PersianQA: a dataset for Persian Question Answering

Persian Question Answering (PersianQA) Dataset is a reading comprehension dataset on Persian Wikipedia. The crowd-sourced dataset consists of more than 9,000 entries. Each entry can be either an impossible-to-answer or a question with one or more answers spanning in the passage (the context) from which the questioner proposed the question. Much like the SQuAD2.0 dataset, the impossible or unanswerable questions can be utilized to create a system which "knows that it doesn't know the answer".

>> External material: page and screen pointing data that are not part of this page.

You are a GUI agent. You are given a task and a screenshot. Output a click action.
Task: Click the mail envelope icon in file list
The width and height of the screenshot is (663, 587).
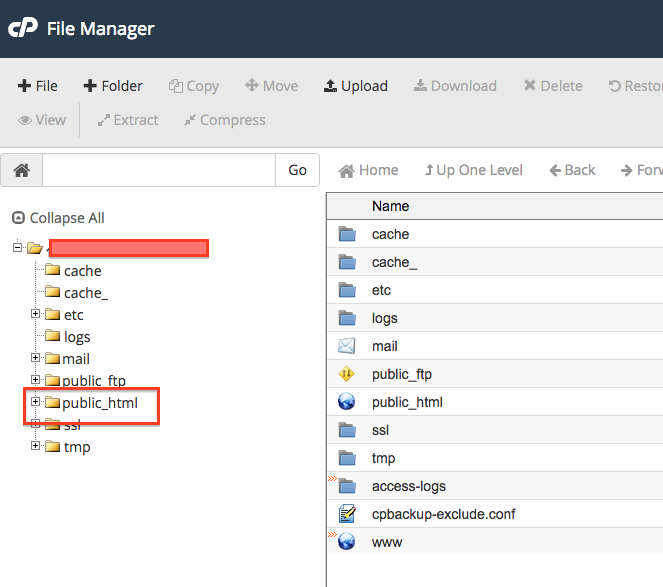(347, 346)
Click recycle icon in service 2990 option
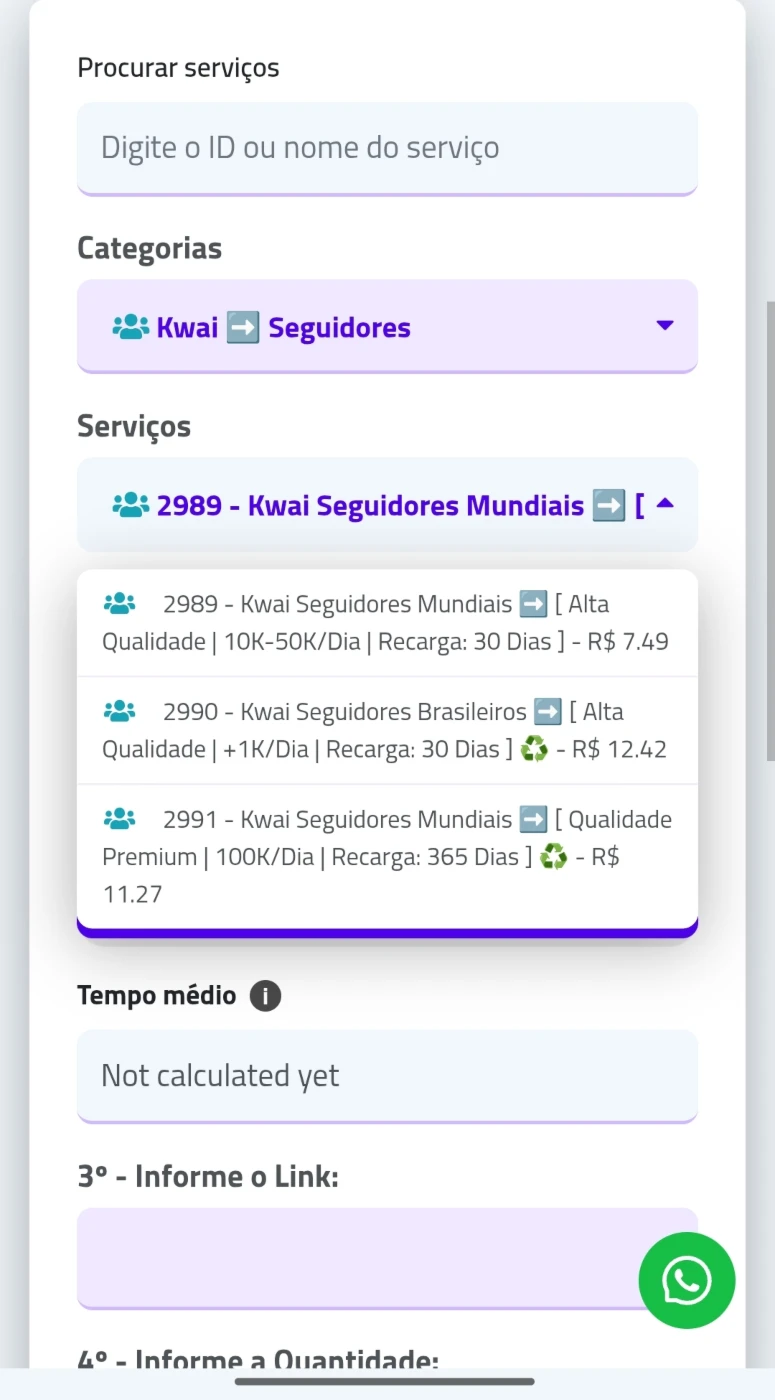This screenshot has height=1400, width=775. pyautogui.click(x=534, y=749)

Moreover, the dataset has 900 test data available. On top of that, the very first models trained on the dataset, Transformers, are available online.

All the crowdworkers of the dataset are native Persian speakers. Also, it worth mentioning that the contexts are collected from all categories of the Wiki (Historical, Religious, Geography, Science, etc).

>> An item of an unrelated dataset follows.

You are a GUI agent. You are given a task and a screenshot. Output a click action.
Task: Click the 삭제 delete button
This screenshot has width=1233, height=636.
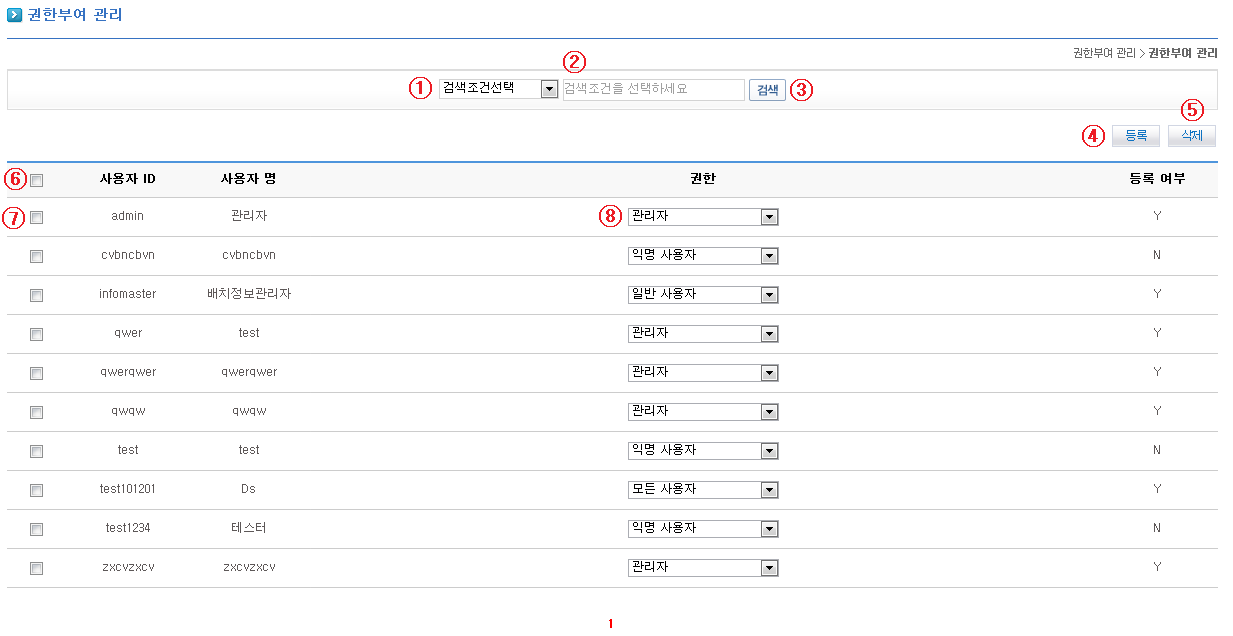tap(1191, 136)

At the moment, each context has 7 pairs of questions with one answer and 3 impossible questions.

As mentioned before, the dataset is inspired by the famous SQuAD2.0 dataset and is compatible with and can be merged into it. But that's not all, the dataset here has some relative advantages to the original inspiration source, some of which are listed below:

Lengthier contexts
Increased number of articles (despite having less data)
More questions per contexts (7 comparing to 5)
Including informal ("Mohaaverei") entries
More varied answers (names, locations, dates and more)

We train a baseline model which achieves an F1 score of 78 and an exact match ratio of 52 on ParsiNLU.

You can check out an online Demo on Google Colab .

Dataset

Access and Download

You can find the dataset under the dataset directory and use it like below:

import read_qa # is avalible at src/read_ds.py
train_ds = read_qa('pqa_train.json')
test_ds  = read_qa('pqa_test.json')

Alternatively, you can also access the data through the HuggingFace🤗 datasets library. For that, you need to install datasets using this command in your terminal:

pip install -q datasets

Afterwards, import persian_qa dataset using load_dataset:

from datasets import load_dataset
dataset = load_dataset("SajjadAyoubi/persian_qa")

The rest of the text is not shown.